• THE EXERCISE
Edit the entries from the beginning through the line that contains "should pyautogui.click(x=669, y=98).", replacing "dropdown" with "drop-down menu" and keeping everything else unchanged.

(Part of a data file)
>>>>>
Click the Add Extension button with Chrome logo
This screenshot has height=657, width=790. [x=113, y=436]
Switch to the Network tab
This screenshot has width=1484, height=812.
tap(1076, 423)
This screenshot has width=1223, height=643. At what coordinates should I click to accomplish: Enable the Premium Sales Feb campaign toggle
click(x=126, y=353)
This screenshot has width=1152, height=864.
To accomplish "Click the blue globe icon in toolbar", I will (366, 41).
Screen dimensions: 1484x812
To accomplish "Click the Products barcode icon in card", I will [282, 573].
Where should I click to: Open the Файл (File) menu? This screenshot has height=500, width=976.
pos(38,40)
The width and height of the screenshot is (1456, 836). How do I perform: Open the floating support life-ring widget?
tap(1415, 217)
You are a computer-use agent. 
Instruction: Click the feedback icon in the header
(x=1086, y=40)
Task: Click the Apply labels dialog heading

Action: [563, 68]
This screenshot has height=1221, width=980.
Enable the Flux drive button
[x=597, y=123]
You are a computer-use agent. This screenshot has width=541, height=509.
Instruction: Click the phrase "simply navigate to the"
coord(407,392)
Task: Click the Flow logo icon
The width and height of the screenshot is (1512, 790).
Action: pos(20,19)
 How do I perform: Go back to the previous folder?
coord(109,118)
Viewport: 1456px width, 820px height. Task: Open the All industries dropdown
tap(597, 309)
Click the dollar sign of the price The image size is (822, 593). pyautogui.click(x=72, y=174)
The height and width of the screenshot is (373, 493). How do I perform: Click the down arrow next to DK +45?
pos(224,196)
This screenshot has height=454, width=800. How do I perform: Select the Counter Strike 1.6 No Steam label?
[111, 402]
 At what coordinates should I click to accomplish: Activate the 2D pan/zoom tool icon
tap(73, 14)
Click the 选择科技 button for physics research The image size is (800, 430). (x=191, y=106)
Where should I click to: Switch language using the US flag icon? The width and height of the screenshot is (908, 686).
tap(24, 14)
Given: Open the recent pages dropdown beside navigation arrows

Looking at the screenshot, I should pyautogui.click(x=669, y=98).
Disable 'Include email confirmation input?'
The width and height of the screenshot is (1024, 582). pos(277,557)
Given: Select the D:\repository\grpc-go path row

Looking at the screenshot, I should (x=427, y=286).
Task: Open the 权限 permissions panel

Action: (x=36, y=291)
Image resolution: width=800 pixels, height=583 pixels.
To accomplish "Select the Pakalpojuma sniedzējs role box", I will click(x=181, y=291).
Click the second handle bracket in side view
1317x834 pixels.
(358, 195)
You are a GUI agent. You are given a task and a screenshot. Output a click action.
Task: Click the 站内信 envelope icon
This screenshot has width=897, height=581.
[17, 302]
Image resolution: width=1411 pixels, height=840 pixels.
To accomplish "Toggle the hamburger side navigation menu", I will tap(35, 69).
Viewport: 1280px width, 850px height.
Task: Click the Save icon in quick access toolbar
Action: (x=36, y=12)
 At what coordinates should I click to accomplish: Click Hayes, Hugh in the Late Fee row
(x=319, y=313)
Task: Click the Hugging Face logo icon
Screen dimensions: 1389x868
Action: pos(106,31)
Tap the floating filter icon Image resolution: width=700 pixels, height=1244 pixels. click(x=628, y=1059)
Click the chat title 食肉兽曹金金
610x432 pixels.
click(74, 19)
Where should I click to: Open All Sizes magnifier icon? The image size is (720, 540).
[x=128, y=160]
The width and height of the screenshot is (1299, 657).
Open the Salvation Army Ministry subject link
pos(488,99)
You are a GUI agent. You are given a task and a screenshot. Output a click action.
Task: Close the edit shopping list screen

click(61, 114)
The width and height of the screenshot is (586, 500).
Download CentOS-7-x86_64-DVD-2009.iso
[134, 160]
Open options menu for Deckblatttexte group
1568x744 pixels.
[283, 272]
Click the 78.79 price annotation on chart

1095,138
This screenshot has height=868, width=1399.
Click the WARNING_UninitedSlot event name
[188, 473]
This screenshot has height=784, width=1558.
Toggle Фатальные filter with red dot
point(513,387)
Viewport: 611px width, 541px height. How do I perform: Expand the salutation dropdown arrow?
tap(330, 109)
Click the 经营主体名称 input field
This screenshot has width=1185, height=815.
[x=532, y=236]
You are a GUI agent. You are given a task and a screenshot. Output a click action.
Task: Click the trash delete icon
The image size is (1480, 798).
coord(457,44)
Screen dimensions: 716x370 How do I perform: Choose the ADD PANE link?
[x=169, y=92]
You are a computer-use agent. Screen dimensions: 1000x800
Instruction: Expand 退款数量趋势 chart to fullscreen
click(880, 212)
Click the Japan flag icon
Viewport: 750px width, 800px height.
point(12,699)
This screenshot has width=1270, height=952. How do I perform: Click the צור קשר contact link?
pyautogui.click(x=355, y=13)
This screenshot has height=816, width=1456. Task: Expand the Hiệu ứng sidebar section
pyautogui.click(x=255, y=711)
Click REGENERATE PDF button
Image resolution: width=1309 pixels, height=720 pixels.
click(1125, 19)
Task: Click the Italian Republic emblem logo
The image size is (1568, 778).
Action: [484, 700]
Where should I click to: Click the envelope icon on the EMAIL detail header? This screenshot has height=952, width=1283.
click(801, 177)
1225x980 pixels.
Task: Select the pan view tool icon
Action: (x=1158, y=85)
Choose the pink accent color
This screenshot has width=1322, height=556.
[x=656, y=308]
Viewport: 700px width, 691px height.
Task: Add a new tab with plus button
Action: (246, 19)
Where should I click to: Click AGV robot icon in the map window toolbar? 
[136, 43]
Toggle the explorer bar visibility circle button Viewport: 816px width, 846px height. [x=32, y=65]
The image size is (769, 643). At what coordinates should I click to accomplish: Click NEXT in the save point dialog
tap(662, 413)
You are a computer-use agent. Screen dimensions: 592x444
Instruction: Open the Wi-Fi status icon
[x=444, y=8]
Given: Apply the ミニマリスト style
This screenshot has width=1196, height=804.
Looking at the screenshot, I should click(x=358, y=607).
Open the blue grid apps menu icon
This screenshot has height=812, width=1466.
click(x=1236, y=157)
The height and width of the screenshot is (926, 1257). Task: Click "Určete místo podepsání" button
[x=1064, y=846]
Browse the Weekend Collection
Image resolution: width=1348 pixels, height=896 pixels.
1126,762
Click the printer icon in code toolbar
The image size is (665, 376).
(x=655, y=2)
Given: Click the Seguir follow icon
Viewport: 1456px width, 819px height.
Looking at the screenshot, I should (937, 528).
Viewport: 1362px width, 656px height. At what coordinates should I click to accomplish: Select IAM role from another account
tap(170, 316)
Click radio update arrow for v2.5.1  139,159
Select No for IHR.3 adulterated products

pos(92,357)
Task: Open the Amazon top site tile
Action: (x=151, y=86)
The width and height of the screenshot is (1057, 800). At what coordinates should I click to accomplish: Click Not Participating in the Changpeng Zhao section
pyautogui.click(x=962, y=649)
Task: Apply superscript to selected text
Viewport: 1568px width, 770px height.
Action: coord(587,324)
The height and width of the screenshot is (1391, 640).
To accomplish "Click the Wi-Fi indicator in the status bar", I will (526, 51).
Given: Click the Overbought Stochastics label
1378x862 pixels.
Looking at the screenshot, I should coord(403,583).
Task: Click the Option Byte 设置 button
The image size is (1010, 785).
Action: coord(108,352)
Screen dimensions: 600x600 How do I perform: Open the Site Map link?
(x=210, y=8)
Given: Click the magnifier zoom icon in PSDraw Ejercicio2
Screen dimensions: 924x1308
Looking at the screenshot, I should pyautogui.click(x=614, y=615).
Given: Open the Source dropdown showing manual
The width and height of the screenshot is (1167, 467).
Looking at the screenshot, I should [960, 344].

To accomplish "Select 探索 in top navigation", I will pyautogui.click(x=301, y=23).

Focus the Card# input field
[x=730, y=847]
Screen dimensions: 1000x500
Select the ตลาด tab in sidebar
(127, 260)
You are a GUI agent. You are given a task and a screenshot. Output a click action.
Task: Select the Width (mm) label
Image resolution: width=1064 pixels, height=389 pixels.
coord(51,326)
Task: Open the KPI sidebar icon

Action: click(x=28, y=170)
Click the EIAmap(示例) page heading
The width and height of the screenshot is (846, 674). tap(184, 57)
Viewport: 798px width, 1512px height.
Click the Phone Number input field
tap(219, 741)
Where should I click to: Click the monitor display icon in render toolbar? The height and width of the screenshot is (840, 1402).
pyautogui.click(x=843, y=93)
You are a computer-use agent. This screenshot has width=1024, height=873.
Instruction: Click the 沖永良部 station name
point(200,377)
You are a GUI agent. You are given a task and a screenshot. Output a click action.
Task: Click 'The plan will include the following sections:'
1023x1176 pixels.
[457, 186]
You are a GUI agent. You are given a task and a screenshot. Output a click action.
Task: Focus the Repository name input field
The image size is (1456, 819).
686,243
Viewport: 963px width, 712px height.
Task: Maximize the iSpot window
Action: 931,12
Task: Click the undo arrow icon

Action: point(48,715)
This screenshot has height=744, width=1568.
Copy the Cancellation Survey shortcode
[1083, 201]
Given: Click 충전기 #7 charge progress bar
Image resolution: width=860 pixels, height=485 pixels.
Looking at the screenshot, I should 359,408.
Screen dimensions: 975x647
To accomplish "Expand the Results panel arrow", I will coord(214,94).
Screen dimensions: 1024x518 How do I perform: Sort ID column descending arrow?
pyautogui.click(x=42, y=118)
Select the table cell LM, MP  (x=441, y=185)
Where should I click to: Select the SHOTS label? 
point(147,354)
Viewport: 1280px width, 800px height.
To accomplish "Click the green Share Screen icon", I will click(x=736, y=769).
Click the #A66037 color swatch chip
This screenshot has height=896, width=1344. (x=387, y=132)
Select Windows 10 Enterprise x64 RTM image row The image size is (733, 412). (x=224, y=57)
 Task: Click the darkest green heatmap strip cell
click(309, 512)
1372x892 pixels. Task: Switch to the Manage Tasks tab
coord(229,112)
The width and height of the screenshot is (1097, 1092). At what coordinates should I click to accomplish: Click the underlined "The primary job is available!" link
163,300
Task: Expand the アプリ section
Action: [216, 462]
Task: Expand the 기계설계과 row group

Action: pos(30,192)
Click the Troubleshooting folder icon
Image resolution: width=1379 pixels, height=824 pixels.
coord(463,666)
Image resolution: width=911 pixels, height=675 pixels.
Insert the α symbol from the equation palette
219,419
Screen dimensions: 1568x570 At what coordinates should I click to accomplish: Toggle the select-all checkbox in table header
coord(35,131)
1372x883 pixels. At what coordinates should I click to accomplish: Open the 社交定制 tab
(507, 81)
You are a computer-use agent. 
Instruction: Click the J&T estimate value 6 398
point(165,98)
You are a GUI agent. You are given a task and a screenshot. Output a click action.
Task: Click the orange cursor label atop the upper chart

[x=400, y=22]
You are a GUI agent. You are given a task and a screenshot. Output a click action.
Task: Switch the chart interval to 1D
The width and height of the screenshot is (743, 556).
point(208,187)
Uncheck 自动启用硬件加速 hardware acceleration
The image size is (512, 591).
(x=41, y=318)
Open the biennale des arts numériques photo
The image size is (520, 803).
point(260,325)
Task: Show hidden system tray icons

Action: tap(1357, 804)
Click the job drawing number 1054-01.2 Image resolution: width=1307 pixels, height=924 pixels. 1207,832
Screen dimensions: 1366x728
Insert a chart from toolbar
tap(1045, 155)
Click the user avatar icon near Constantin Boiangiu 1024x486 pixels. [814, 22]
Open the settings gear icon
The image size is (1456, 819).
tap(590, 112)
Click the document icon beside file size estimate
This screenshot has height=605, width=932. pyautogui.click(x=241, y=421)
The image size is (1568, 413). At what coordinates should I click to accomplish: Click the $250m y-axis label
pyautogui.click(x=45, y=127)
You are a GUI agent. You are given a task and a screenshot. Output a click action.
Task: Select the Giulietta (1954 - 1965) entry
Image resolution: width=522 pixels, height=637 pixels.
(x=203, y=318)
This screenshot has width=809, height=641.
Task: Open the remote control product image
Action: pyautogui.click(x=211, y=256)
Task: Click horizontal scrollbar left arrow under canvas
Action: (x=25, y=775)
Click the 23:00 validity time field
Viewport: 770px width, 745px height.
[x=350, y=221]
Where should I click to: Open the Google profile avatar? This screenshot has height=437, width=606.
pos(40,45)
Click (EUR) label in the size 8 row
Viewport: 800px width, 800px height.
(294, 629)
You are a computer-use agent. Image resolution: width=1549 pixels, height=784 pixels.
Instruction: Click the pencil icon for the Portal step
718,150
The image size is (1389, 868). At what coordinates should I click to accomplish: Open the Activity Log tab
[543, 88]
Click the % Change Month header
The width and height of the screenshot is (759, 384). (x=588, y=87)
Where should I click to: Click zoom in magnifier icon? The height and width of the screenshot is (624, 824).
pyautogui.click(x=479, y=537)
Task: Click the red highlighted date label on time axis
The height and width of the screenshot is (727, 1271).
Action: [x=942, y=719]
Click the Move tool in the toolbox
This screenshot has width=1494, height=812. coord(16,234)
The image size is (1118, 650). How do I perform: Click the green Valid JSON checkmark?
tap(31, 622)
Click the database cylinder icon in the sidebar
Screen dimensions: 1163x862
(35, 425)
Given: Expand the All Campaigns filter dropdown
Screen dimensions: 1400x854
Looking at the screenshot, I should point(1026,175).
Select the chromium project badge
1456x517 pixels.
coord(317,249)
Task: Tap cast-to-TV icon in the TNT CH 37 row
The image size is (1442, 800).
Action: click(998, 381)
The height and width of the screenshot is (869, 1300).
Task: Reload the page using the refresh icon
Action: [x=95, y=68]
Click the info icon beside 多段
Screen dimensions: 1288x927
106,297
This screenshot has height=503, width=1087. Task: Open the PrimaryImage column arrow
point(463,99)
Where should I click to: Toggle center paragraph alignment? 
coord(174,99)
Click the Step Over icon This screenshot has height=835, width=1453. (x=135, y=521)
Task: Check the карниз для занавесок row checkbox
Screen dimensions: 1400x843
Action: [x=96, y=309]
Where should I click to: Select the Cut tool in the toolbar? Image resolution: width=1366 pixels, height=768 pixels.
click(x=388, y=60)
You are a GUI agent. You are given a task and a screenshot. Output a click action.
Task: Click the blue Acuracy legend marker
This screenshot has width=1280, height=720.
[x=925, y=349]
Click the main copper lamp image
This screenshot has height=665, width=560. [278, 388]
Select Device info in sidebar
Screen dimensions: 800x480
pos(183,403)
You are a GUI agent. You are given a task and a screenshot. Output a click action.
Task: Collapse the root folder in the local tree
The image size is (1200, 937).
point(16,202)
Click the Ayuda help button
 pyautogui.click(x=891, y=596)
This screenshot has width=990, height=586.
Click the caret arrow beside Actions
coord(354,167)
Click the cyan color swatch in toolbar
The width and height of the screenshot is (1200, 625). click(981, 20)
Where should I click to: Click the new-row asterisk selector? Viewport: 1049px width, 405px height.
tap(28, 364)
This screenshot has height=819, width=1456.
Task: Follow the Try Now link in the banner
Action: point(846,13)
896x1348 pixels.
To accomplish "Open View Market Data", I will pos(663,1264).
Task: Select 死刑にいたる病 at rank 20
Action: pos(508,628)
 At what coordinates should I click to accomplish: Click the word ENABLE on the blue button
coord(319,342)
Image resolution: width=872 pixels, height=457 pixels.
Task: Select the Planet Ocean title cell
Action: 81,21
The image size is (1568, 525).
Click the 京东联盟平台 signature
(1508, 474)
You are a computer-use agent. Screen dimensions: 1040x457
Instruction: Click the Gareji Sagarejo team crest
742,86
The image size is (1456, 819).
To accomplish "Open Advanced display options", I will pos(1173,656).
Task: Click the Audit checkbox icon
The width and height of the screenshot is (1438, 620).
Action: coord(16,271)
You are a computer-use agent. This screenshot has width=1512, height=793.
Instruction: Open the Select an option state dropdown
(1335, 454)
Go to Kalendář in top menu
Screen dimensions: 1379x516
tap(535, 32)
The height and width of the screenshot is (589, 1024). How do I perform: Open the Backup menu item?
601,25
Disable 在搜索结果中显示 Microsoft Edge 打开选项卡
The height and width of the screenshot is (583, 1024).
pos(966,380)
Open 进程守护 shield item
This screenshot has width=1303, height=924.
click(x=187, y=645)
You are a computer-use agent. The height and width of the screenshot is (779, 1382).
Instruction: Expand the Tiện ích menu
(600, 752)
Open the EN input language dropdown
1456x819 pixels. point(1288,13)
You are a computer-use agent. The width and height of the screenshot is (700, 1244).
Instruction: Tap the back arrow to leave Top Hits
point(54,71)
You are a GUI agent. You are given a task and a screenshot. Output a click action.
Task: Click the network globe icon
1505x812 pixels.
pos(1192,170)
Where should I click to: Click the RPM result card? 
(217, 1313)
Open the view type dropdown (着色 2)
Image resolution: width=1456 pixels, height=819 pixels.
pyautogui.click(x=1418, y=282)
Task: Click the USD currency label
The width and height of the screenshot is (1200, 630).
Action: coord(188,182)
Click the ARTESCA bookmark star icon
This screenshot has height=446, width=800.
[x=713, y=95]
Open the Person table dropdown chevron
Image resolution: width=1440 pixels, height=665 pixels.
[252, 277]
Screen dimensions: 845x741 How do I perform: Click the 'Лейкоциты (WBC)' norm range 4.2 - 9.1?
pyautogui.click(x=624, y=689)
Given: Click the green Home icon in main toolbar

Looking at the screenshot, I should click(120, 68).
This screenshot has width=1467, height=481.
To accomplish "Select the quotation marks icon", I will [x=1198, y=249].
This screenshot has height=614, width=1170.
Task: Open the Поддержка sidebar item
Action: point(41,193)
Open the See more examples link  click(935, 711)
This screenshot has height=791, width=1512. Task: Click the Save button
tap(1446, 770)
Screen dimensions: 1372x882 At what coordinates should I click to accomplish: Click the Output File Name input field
<<<<<
• OUTPUT FOR THIS TASK
Click the Add Extension button with Chrome logo
This screenshot has height=657, width=790. [x=113, y=436]
Switch to the Network tab
This screenshot has width=1484, height=812.
tap(1076, 423)
This screenshot has width=1223, height=643. At what coordinates should I click to accomplish: Enable the Premium Sales Feb campaign toggle
click(x=126, y=353)
This screenshot has width=1152, height=864.
To accomplish "Click the blue globe icon in toolbar", I will (366, 41).
Screen dimensions: 1484x812
To accomplish "Click the Products barcode icon in card", I will [282, 573].
Where should I click to: Open the Файл (File) menu? This screenshot has height=500, width=976.
pos(38,40)
The width and height of the screenshot is (1456, 836). How do I perform: Open the floating support life-ring widget?
tap(1415, 217)
You are a computer-use agent. 
Instruction: Click the feedback icon in the header
(x=1086, y=40)
Task: Click the Apply labels dialog heading

Action: [563, 68]
This screenshot has height=1221, width=980.
Enable the Flux drive button
[x=597, y=123]
You are a computer-use agent. This screenshot has width=541, height=509.
Instruction: Click the phrase "simply navigate to the"
coord(407,392)
Task: Click the Flow logo icon
The width and height of the screenshot is (1512, 790).
Action: pos(20,19)
 How do I perform: Go back to the previous folder?
coord(109,118)
Viewport: 1456px width, 820px height. Task: Open the All industries drop-down menu
tap(597, 309)
Click the dollar sign of the price The image size is (822, 593). pyautogui.click(x=72, y=174)
The height and width of the screenshot is (373, 493). How do I perform: Click the down arrow next to DK +45?
pos(224,196)
This screenshot has height=454, width=800. How do I perform: Select the Counter Strike 1.6 No Steam label?
[111, 402]
 At what coordinates should I click to accomplish: Activate the 2D pan/zoom tool icon
tap(73, 14)
Click the 选择科技 button for physics research The image size is (800, 430). (x=191, y=106)
Where should I click to: Switch language using the US flag icon? The width and height of the screenshot is (908, 686).
tap(24, 14)
Given: Open the recent pages drop-down menu beside navigation arrows

Looking at the screenshot, I should pyautogui.click(x=669, y=98).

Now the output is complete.